Edgewall Software
Modify

Opened 8 years ago

Closed 8 years ago

#10225 closed enhancement (fixed)

Provide Python hooks for Mercurial to call trac-admin

Reported by: Remy Blank Owned by: Remy Blank
Priority: normal Milestone: plugin - mercurial
Component: plugin/mercurial Version:
Severity: normal Keywords: review
Cc: eric@… Branch:
Release Notes:
API Changes:

Description

Setting up hooks in Mercurial to call trac-admin $ENV changeset commands is reasonably simple on Unix, but quite difficult on Windows due to the absence of xargs.

We could simplify the setup by providing Python functions for the commit and changegroup in MercurialPlugin. This would make for a very simple setup when the plugin is installed globally:

[hooks]
commit = python:tracext.hg.hooks:commit
changegroup = python:tracext.hg.hooks:changegroup

Or, if the plugin is installed per environment, people could download the file hooks.py from here and use:

[hooks]
commit = python:/path/to/hooks.py:commit
changegroup = python:/path/to/hooks.py:changegroup

Of course, the hooks should be cross-platform. The path to the trac-admin command should be configurable in .hgrc.

Attachments (1)

t10255-use-revs-r10718.patch (2.4 KB ) - added by Christian Boos 8 years ago.
add all revs for the changegroup and optionally use directly Trac's API for the notification

Download all attachments as: .zip

Change History (14)

comment:1 by eric@…, 8 years ago

Cc: eric@… added

comment:2 by psuter <petsuter@…>, 8 years ago

I ended up using the incoming hook instead of changegroup to avoid the need for xargs. Are there any downsides to that?

comment:3 by eric@…, 8 years ago

I don't see any downsides if it works … but it still won't fully solve my problem at least. I'm running Trac in Apache on a Windows box, and Windows doesn't like xargs or $HG_NODE. I tried subbing %HG_NODE% instead without any success, which is why I'm hoping an actual commit/changegroup hook scripted in Python will help.

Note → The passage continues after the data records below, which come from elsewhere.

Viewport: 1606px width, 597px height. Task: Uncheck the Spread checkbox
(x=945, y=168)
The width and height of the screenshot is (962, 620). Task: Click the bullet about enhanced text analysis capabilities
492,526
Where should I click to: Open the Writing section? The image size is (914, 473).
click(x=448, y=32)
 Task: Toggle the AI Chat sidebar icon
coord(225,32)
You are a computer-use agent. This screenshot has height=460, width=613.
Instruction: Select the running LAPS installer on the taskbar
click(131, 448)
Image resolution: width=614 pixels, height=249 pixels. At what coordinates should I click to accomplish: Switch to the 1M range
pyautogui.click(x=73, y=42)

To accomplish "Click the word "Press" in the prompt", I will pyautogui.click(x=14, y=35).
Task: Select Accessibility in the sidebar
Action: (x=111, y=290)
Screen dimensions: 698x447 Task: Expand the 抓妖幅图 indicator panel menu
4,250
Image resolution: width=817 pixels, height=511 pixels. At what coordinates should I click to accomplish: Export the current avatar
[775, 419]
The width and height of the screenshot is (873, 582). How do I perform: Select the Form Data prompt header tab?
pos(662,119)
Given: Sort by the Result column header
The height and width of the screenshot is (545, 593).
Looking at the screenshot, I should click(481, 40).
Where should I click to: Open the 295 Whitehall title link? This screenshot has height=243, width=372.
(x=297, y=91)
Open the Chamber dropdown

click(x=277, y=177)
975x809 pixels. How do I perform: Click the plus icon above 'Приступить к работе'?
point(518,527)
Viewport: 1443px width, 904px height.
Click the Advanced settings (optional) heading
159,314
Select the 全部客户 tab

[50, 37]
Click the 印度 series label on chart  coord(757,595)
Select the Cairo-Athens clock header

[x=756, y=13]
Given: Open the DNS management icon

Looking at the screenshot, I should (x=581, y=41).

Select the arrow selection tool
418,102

in reply to:  2 comment:4 by Remy Blank, 8 years ago

Replying to psuter <petsuter@…>:

I ended up using the incoming hook instead of changegroup to avoid the need for xargs. Are there any downsides to that?

Yes, a pretty major one. The incoming hook is called once for every new changeset. The changegroup hook is called once with the first new changeset (and the other ones can be determined from the changelog). So with the former, you have to call trac-admin once for every changeset, whereas the latter allows a single call to trac-admin with a list of revisions. Considering that the setup phase of a Trac environment is very expensive, there's a major performance gain in using changegroup.

I'm almost done, and I will need some testers on Windows :)

comment:5 by Remy Blank, 8 years ago

Keywords: review added

A hook function has been added to TracMercurial in [10718]. It has been tested on Linux, and I need some volunteers to test on Windows. Copy the file hooks.py somewhere accessible, then configure the hooks in hgrc:

[hooks]
commit = python:C:\path\to\hooks.py:add_changesets
changegroup = python:C:\path\to\hooks.py:add_changesets

[trac]
env = C:\path\to\env
trac-admin = C:\path\to\trac-admin

comment:6 by Christian Boos, 8 years ago

Simple testing shows it works (on Windows), but it could still be improved.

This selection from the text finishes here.